Living in a Pandemic  

Our first instincts as humans when faced with crisis or threat is to turn to other humans, to seek solace, to seek connection, to try to stay safe and to try to make sense of what is happening. However, in this Pandemic we are being told: To stay away! That crowds are dangerous! Even people are dangerous! Do not go see your elderly mum or grandma, as we could dangerous!

For nearly a year, we have been asking: Is it going to be okay? When will this end?

Trauma is about feelings of hopelessness, powerlessness, a sense of not belonging and not being in control. Does this sound familiar? Trauma is about unresolved suffering and I would argue that this pandemic is just that! Unresolved loss, isolation and disarray. If we are unable to huddle together, unable to seek human connection; we experience disconnection, dysregulation, disintegration and remote feeling of loneliness.

How do we respond to suffering? Compassion is key! We need to come along aside each emotionally, united; to see each other and to hear each other. We have seen unending demonstrations of togetherness and unity, such as the: clap for carers, ‘the blessing’ church choir and acts of kindness to strangers (getting essentials, forming groups of support, check-in calls).

Showing us we do belong, we can get through this and that we are not alone!

Survival, Anger and Denial

We are being told to isolate to keep us safe, but our bodies do not understand this, they are warning us that we are in an emergency, that being alone is not safe. But we are having to consciously and sub-consciously override this in an attempt to abide by the restrictions. Being alone was never how it was meant to be, we are social beings!

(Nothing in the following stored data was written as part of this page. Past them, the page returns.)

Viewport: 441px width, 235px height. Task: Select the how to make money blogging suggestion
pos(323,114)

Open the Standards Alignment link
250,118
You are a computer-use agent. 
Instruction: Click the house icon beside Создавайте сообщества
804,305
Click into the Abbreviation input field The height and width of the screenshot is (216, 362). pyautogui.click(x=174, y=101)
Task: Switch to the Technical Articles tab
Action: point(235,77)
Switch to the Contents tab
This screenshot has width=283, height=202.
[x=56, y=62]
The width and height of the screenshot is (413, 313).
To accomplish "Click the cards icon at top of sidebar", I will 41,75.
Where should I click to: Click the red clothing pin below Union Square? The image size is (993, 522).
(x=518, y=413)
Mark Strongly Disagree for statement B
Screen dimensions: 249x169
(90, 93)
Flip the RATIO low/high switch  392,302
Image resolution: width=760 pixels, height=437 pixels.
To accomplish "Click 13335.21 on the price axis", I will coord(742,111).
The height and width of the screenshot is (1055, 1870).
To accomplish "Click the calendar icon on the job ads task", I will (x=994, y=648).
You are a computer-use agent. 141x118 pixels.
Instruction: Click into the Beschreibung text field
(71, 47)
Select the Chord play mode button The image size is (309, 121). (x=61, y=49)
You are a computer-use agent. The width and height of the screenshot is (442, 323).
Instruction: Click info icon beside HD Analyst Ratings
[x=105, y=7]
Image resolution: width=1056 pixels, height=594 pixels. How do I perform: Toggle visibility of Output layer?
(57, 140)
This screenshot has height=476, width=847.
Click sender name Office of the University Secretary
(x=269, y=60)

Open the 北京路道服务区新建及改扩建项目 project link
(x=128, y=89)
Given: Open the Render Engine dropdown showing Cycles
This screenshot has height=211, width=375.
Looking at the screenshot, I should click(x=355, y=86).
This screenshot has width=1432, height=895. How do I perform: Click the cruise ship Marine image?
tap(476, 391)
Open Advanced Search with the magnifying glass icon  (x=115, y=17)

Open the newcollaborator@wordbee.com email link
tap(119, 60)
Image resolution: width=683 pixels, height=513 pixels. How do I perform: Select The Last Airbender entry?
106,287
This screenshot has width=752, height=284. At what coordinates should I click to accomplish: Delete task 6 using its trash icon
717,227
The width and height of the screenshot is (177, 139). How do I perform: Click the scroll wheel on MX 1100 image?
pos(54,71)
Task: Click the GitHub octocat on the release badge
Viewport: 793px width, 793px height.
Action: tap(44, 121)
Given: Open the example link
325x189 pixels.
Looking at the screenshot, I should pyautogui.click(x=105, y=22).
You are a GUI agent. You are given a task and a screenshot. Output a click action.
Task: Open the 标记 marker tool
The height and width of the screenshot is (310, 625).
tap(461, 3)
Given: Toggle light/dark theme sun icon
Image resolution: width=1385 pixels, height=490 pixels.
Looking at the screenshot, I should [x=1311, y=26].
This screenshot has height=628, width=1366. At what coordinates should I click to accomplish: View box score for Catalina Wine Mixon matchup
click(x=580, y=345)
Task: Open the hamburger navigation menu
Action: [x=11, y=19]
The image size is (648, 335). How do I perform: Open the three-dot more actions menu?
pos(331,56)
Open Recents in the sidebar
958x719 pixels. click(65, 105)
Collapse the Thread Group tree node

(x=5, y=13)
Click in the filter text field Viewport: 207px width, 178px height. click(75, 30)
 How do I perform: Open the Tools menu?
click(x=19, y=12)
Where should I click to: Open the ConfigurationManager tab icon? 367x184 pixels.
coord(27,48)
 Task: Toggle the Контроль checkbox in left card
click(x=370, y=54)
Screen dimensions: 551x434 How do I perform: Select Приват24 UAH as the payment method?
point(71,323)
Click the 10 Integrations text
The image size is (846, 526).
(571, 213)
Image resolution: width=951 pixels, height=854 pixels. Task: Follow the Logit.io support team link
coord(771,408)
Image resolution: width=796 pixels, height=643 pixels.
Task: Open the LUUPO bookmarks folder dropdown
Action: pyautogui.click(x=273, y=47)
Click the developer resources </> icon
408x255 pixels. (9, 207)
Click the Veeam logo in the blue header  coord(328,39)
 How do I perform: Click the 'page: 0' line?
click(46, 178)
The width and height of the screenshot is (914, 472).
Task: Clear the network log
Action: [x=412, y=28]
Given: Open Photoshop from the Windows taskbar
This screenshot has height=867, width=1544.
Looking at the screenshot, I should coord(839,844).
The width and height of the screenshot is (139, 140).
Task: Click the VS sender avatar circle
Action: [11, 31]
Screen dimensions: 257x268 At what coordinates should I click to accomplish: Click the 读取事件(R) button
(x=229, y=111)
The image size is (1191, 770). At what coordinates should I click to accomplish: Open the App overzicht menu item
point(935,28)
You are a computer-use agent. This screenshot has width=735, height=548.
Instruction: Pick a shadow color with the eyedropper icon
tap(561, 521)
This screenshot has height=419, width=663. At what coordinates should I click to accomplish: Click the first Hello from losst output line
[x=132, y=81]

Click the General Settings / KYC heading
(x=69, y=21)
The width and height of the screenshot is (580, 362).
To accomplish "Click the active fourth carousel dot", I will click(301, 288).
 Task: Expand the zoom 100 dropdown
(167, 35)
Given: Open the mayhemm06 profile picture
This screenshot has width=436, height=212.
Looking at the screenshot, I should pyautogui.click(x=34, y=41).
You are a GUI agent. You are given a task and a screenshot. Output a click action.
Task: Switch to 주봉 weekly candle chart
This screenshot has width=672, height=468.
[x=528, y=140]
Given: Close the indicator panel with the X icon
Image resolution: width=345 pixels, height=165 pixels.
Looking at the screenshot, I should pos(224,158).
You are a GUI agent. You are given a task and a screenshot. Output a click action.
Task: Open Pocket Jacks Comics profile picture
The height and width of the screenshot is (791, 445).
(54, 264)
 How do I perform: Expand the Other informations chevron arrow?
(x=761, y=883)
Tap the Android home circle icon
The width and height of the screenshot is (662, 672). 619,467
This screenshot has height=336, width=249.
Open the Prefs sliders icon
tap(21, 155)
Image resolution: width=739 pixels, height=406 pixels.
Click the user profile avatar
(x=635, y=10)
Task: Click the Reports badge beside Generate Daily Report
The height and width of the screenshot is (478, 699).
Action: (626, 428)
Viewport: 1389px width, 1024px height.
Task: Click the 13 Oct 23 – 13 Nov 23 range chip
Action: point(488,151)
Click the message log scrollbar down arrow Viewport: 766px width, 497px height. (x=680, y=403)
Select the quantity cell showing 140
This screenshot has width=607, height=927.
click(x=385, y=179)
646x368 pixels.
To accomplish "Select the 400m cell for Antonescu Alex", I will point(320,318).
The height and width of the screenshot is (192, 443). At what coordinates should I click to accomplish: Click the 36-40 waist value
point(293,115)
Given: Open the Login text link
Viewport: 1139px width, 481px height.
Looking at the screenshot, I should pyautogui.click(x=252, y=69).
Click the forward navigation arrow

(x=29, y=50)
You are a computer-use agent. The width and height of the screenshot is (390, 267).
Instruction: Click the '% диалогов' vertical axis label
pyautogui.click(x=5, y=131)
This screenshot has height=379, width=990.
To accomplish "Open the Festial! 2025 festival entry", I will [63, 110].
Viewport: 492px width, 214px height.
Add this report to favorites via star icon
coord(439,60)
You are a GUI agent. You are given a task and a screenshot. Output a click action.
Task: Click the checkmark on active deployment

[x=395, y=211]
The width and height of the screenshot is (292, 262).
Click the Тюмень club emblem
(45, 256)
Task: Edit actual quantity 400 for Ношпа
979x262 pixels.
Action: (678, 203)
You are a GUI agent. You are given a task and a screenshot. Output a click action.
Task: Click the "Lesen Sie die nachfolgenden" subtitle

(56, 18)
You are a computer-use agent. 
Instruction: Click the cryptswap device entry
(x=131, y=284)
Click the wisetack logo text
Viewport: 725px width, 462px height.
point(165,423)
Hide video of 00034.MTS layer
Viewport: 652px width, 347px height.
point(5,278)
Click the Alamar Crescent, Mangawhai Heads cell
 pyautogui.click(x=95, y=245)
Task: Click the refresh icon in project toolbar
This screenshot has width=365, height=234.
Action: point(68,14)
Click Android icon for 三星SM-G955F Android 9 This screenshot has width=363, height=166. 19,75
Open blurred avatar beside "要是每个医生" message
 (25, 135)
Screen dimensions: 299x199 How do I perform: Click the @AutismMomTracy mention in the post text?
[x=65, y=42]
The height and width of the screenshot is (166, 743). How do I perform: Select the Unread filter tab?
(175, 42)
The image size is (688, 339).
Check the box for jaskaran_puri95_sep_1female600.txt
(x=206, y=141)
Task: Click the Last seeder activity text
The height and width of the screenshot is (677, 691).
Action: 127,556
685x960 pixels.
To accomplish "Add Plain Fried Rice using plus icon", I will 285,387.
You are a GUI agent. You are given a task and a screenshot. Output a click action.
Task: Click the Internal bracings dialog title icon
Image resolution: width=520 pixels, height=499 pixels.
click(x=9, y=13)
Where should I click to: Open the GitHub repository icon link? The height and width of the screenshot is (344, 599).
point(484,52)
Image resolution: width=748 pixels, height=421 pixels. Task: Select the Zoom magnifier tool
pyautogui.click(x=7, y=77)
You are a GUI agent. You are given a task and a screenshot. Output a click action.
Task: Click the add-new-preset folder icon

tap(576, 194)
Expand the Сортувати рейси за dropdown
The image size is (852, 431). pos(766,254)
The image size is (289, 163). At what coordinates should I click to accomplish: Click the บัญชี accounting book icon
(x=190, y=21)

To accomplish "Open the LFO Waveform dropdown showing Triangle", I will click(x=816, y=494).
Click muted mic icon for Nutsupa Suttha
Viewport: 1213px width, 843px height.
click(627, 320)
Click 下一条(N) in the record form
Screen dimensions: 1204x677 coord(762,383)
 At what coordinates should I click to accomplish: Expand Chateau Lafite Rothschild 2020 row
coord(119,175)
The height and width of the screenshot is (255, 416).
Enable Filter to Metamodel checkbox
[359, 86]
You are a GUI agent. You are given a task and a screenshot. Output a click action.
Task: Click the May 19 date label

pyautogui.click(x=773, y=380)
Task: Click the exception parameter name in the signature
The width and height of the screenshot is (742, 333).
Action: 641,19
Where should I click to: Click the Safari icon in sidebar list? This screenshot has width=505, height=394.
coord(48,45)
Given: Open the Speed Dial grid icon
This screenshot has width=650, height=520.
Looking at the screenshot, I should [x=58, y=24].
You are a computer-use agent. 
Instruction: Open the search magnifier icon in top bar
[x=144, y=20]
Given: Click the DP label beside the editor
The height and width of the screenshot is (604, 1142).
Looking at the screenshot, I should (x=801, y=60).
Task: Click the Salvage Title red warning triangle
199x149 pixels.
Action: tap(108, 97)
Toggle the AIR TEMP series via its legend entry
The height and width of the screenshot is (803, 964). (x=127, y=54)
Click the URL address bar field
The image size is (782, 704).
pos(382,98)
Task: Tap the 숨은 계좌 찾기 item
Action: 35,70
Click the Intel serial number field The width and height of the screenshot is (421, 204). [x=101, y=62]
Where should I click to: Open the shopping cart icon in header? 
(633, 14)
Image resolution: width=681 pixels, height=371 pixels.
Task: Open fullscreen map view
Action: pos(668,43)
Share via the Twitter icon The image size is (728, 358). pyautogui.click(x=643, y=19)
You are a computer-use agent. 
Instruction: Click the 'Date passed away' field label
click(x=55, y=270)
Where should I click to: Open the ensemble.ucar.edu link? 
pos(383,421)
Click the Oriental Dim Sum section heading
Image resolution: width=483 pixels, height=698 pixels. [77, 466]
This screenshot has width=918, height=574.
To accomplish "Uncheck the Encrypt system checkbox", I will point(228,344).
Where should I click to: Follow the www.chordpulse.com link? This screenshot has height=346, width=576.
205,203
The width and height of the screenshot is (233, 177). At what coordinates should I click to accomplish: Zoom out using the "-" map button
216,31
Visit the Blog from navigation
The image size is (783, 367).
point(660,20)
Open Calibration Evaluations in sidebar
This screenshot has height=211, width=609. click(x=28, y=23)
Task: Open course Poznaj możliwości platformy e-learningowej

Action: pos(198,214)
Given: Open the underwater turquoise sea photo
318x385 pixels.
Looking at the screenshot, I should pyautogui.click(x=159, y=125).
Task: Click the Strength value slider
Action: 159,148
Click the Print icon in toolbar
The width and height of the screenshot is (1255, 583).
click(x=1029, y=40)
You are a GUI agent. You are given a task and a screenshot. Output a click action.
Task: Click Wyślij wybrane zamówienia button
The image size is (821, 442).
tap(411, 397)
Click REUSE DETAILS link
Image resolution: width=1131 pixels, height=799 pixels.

Isolation is biologically dysregulating.

Responses to being in a crisis are instinctive, we have no respite from the pandemic and some people at the moment feel stuck and fed up. You may have heard of the Flight, Fight and Freeze response, these are and can be applied to our reactions to the pandemic:

  • Flight – attempt to ‘flee’ the situation, to avoid what is happening, this could be through watching endless films or series.
  • Fight – frustration, agitation or anger, a need for a scapegoat, who is to blame!
  • Freeze – feelings of denial, avoidance of what is happening, feeling numb or distant.

Let’s not shame ourselves or be critical about ours or other ways of coping. Beating ourselves up only triggers our reactions more. Our brains aren’t faulty, they are trying to keep us safe. These are our best attempts to survive under extreme circumstances, remember we may not be in the Same Boat, but we are in the Same Storm.